A dusty Combi hurtled down the winding mountain roads of Peru, jampacked with 10 backpackers and their gear. It was seven hours from 2012 and as the mountains rose and fell with each peak, I felt dwarfed by the landscape. If the world really will ends this year, then my decision to backpack through Peru was the right one. Seize the moments and all that.
I had joined a group a fellow couchsurfers ringing in the new year in Lunahuana, a small town off the southern coast of Peru, renowned for its Pisco distilleries and adventure sports; alcohol and thrills, the perfect way to usher in the new year.
As we disembarked at our campgrounds, the air around us had already turned festive. Yellow balloons (the traditional New Years color here in Peru) and streamers were strung up all around, and salsa music was blasting through the strategically placed speakers. We ran off the claustrophobic van like kids at summer camp, and went about pitching our tent, and meeting our neighboring campers. The group agreed on a plan to have lunch in town, just a few minutes walk down the dusty main road, and then go river rafting down the local rapids.
We scampered down the road, stopping to take pictures of the old ruins on the wayside, and admiring the distinctive necks on the local chickens. Then we settled down to eat at a local eatery, with advertisements for Peruvian delicacies like lomo saltado and cuy (Guinea Pig). We dug into each plate, washing it down with pitchers of Chifa, a purple drink distilled from wheat, and Inca Kola, the Peruvian coke alternative, with a cult following.
After savoring each bite, we headed towards the river to meet our rafting instructors. Although the water looked choppy, and we had heard some horror stories before we left, the ride was mostly uneventful, with the requisite amount of drenching waves every few minutes. Ready to head back to the campsite to begin the real festivities, we ripped off our lifejackets and headed ashore.
Back at the campgrounds, as the light was starting to fade, the group quickly went about changing into dry clothes and breaking out the alcohol. As the pisco started flowing and the campfire was crackling, we began to toast 2012 as it started in everyone's home country. We cheered to Australia, Lithuania and New York before celebrating the last hour of 2011 in Peru.

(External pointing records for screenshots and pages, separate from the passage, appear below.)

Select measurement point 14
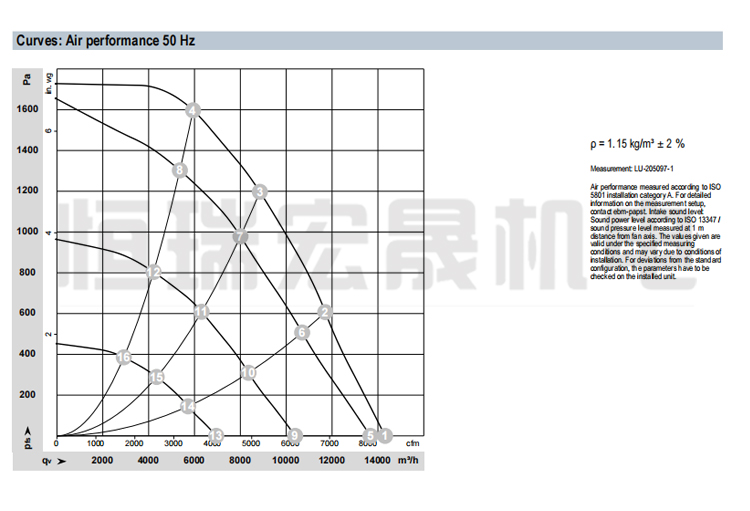750x511 pixels. coord(187,406)
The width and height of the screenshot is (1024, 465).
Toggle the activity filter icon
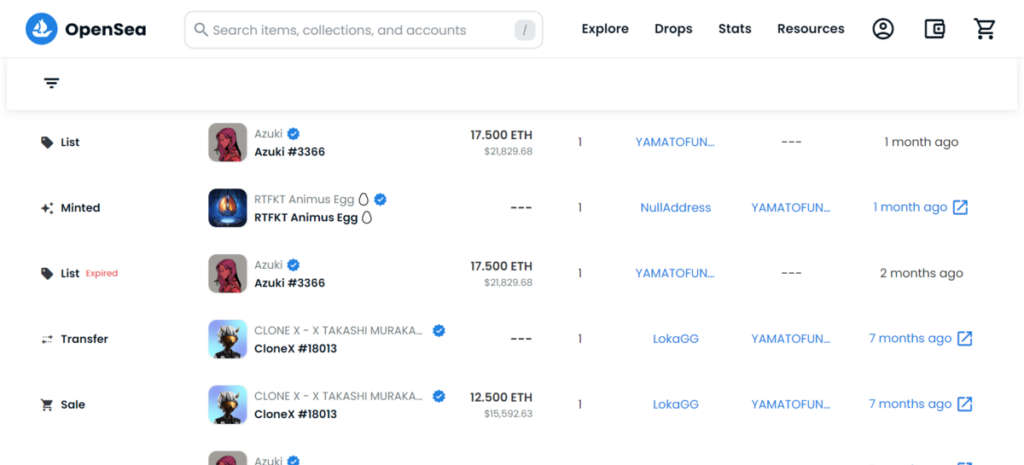coord(52,83)
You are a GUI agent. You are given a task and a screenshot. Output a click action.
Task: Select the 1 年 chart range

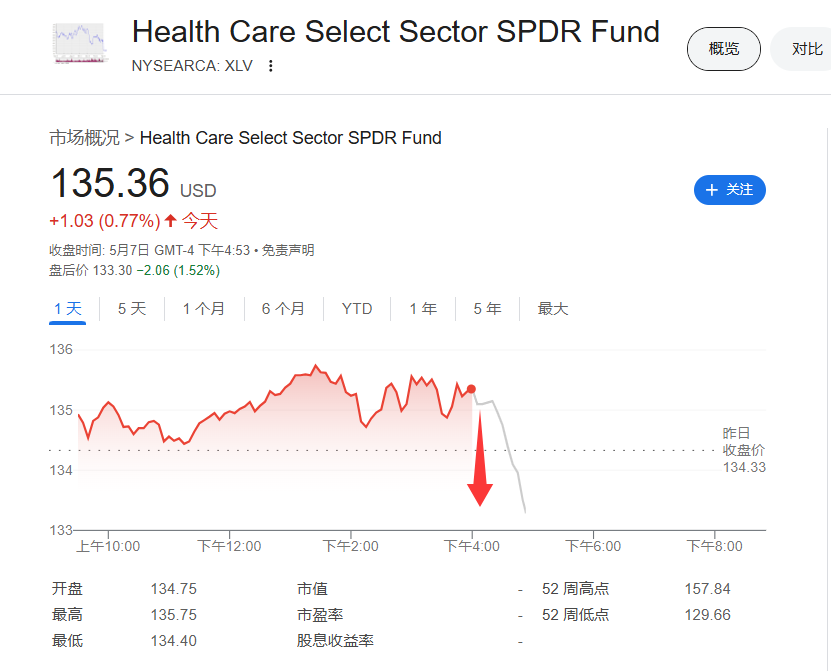tap(423, 308)
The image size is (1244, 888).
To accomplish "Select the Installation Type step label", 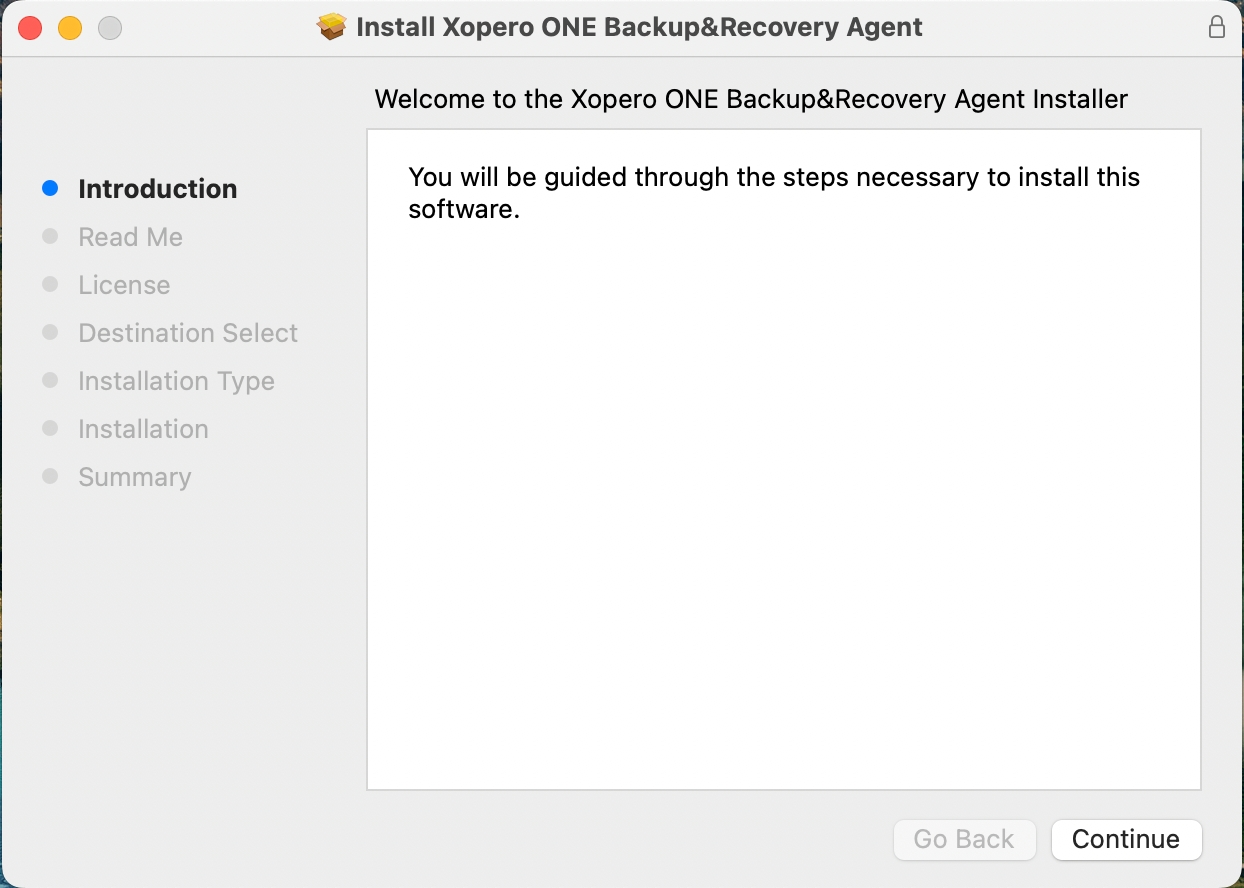I will tap(176, 381).
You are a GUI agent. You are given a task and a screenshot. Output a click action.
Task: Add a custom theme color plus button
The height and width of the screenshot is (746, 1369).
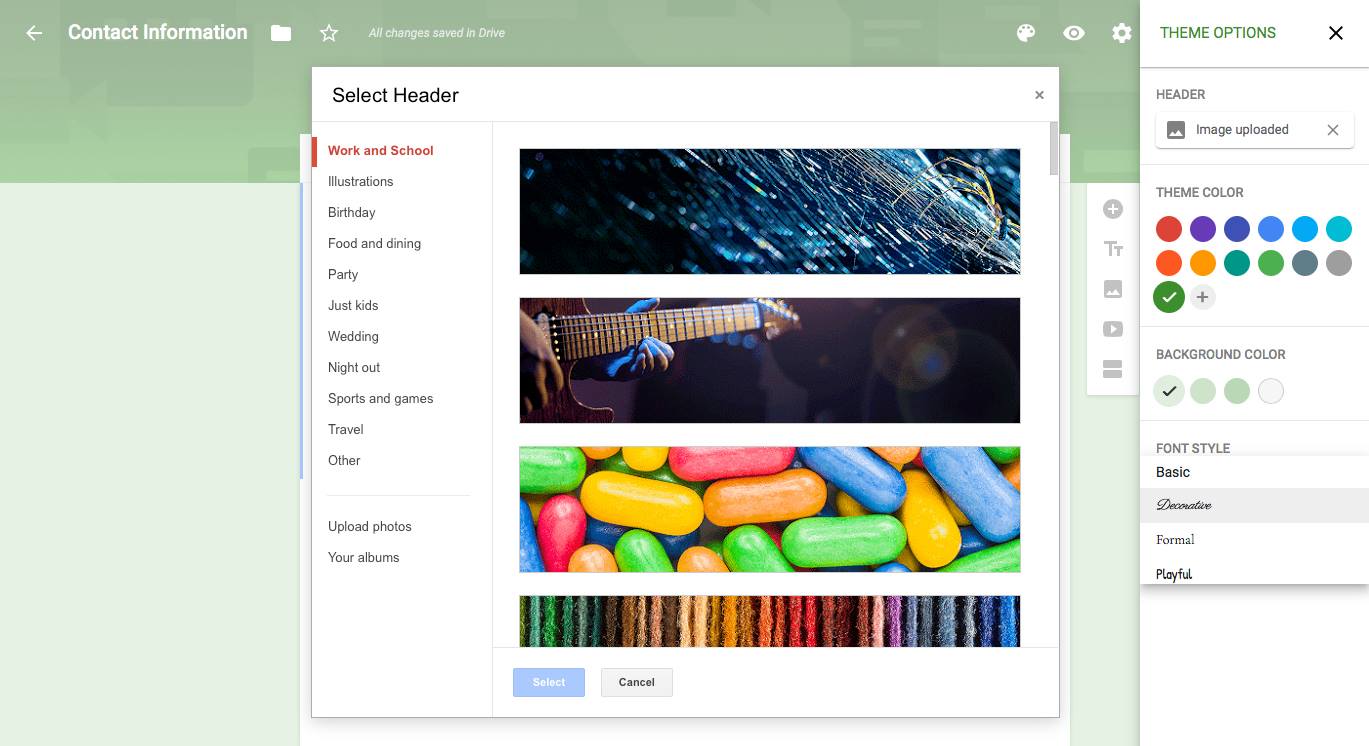[1202, 297]
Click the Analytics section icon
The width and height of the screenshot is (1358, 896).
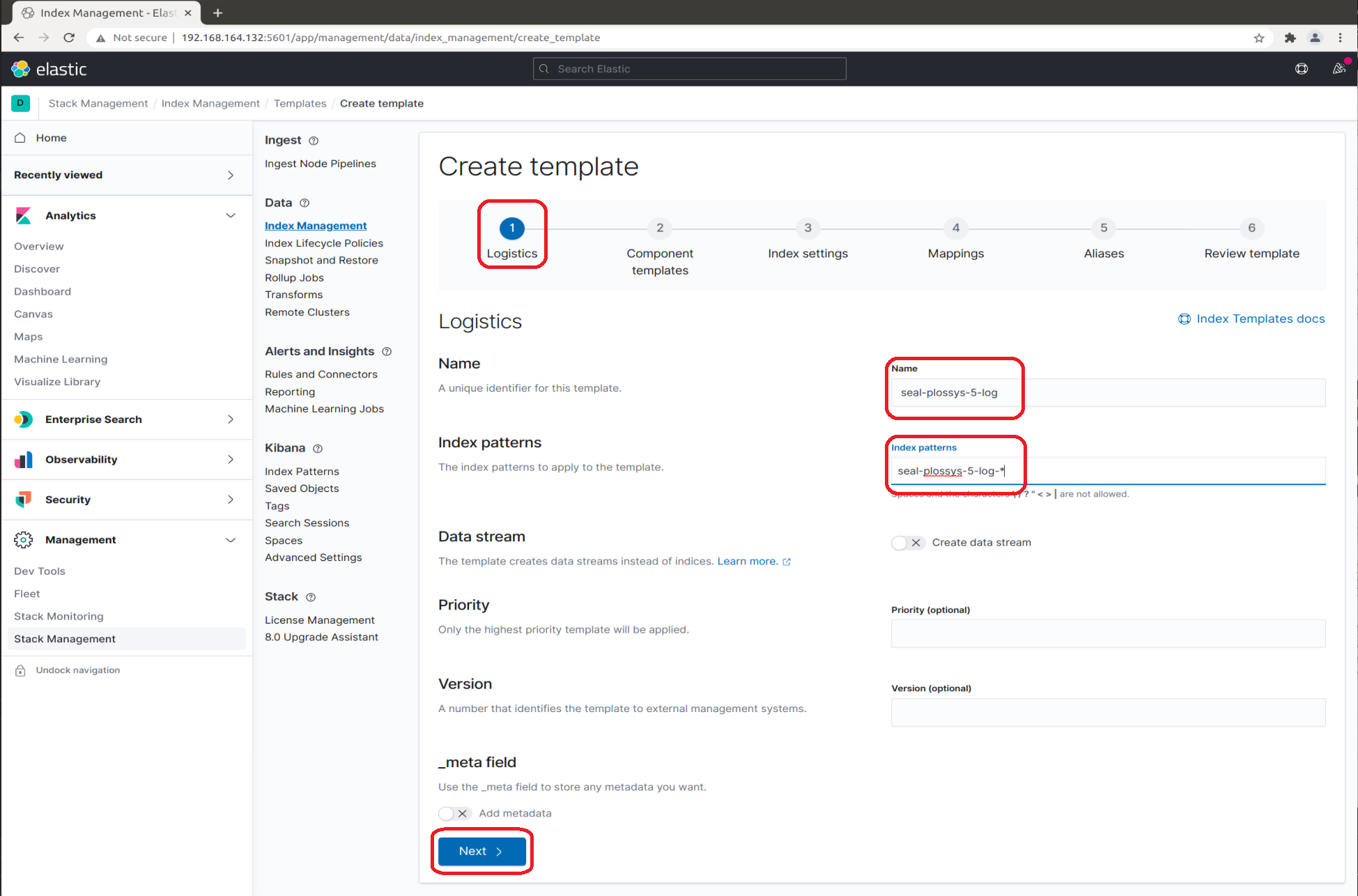tap(23, 214)
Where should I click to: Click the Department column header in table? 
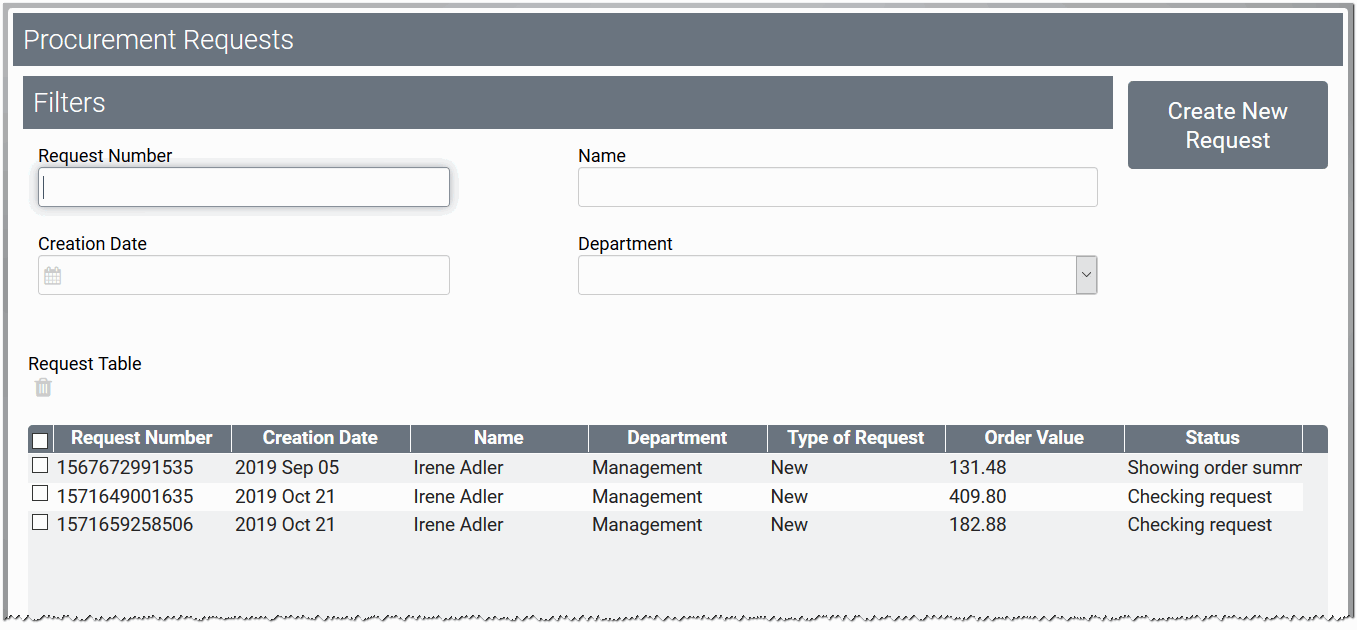tap(677, 438)
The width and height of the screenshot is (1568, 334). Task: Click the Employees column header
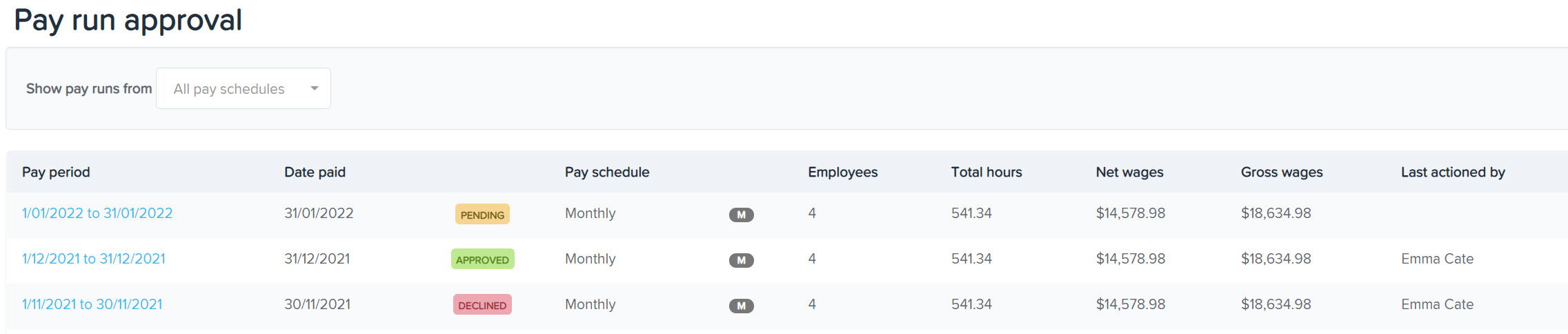843,172
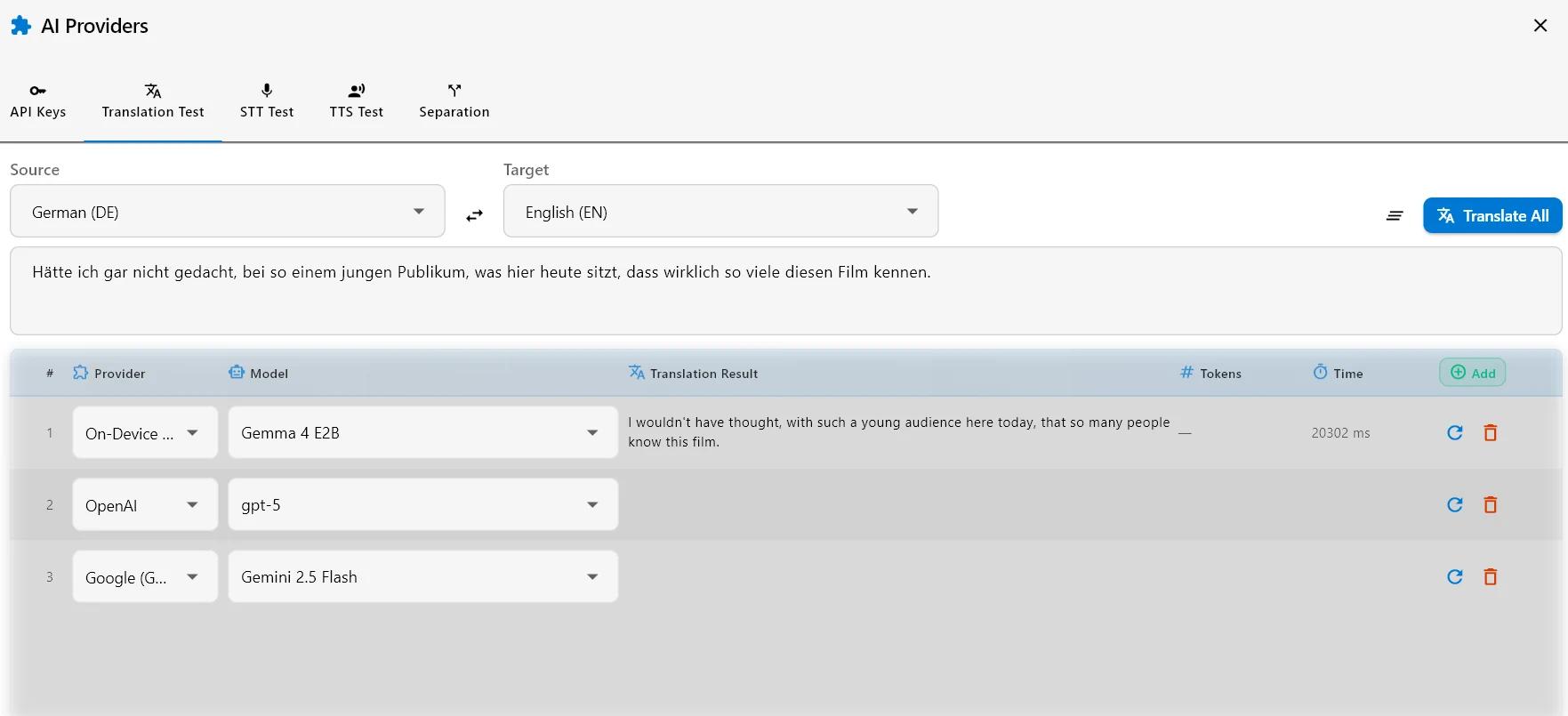Image resolution: width=1568 pixels, height=716 pixels.
Task: Change the On-Device provider selection
Action: tap(145, 432)
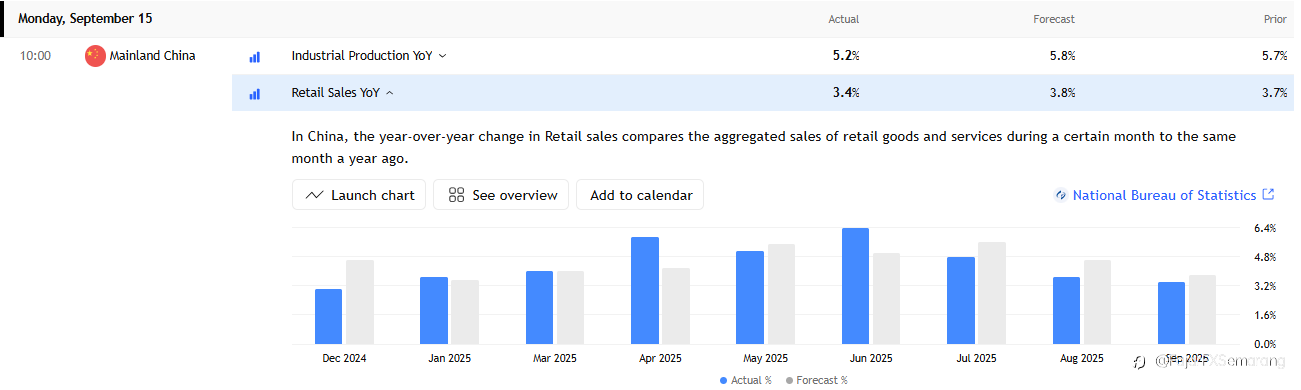
Task: Select the Retail Sales YoY event title
Action: (336, 93)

The salsa rythyms were blasting and everyone was gearing up for a wild night. As the last minute approached, we ran to the campsite lodge where locals had already starting celebrating the nuevo ano, Peruvian style. Music was blasting, fireworks were fired off, confetti and balloons were thrown in the air, and women in wild headdresses sprayed us with silly string. The countdown began and "3, 2, 1, Feliz Anos!" reverberated through the hall as strangers kissed strangers and both new and old friends embraced. The new year had come, and we welcomed 2012 with a Latin fervor.